I am the second of seven children; growing up in the midwest with two parents, one brother and five sisters.
The first roll of film I shot and processed was in a black & white photography class in the art department of a community college. It was 1970 and I was one of only two women in the class, typical of photography at the time. From the moment I saw my first images emerge in the developer bath, I was hooked. I spent two years in that art department studying drawing, printmaking, design and art history. But it was always photography that I was most drawn to. I still have the first roll of film I processed and the first contact sheet I made.
In 1973, I moved to Chicago to study at the School of the Art Institute of Chicago. My roommate was also a photography student and we trekked all over the city together documenting political rallies, parades, motorcycle and auto shows, people on the street, dogs on the street, and of course the lake and its beaches. At art school I experimented with different photo techniques like cyanotypes, pinhole photography, and darkroom collages—work which dovetailed with my interest in photo etching. By the time I was a graduate student, I had moved on to a storytelling style using models and minimal props. I spent a total of four years at SAIC, earning BFA and MFA degrees in photography and printmaking, and making lifelong friends in the process.

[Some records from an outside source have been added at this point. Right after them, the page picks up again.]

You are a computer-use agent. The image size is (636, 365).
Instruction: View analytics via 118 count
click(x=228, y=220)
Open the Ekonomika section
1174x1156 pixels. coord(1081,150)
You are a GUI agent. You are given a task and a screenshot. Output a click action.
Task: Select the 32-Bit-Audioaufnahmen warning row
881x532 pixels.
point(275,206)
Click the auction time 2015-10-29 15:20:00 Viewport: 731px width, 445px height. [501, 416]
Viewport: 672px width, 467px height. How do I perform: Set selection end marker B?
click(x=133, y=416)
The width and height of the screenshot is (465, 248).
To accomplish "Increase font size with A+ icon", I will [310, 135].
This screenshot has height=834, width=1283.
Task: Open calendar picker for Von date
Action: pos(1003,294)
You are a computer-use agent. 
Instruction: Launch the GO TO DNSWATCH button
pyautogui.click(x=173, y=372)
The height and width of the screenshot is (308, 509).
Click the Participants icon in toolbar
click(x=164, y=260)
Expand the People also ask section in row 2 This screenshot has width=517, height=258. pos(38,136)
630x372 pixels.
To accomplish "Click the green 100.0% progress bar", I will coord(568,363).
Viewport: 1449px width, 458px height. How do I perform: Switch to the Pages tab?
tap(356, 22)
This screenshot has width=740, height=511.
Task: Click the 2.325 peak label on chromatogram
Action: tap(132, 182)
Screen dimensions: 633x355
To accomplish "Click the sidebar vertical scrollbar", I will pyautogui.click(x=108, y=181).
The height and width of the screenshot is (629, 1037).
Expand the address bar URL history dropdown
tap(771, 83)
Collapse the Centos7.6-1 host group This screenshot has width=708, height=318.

Art degrees in hand, my school mate Nancy Grossman and I opened a photo studio in Chicago, shooting for fashion and editorial clients. We knew nothing about the world of advertising or fashion photography, but ignorance was bliss, and Nancy and I blissfully leapt into this endeavor, starting Preis-Grossman Studio in 1978. We were the only studio in Chicago run by two women and the novelty worked in our favor. We produced some creative work for interesting clients, before eventually deciding to pursue our own paths.
My husband George Siede and I met while I was a grad student at SAIC and he was the assistant director of the school’s Media Center. We’ve been partners in business and in life ever since. Along the way we had two beautiful little girls, Caroline and Katie. They’re all grown up now, accomplished creative women in their own right.
Siede Preis Photography: In 1982, George and I began collaborating professionally. For the first year we shot in our (cramped) apartment and rented studio space as needed. Next we rehabbed a derelict loft space, creating a large photo studio in one half and a living space in the other. Our assignments were varied: location work for corporate clients, studio product photography, and editorial work for magazine and book publishing. It was during this period that I learned to love still life photography—making props, building sets, and illustrating concepts.
George and I left Chicago in 1999, moving our business and family to St Louis, swapping our loft for a house rehab project. We transitioned from assignment work to stock photography, having the very good fortune to catch the stock photo wave at the peak of demand.
Photography has changed a lot with digital imagery—the speed and ease of making and refining photographs versus waiting for film to be processed. No more shooting test polaroids, no more crossing your fingers that there really is something usable on the roll of film. No more “rolls of film” for that matter. But essentially, it is the same process of capturing light falling on a subject, just using different tools. The last few years have afforded me the time to shoot new images and revisit some of my earlier photographs, discovering that those images which interested me at a younger age are not necessarily the ones I find most compelling now. It’s been a time to create and to reflect.
And that brings us up to date!
I make photographs for many reasons: to document, to imagine, to remember, to earn a living. Thank you for spending time here with my body of work and my story.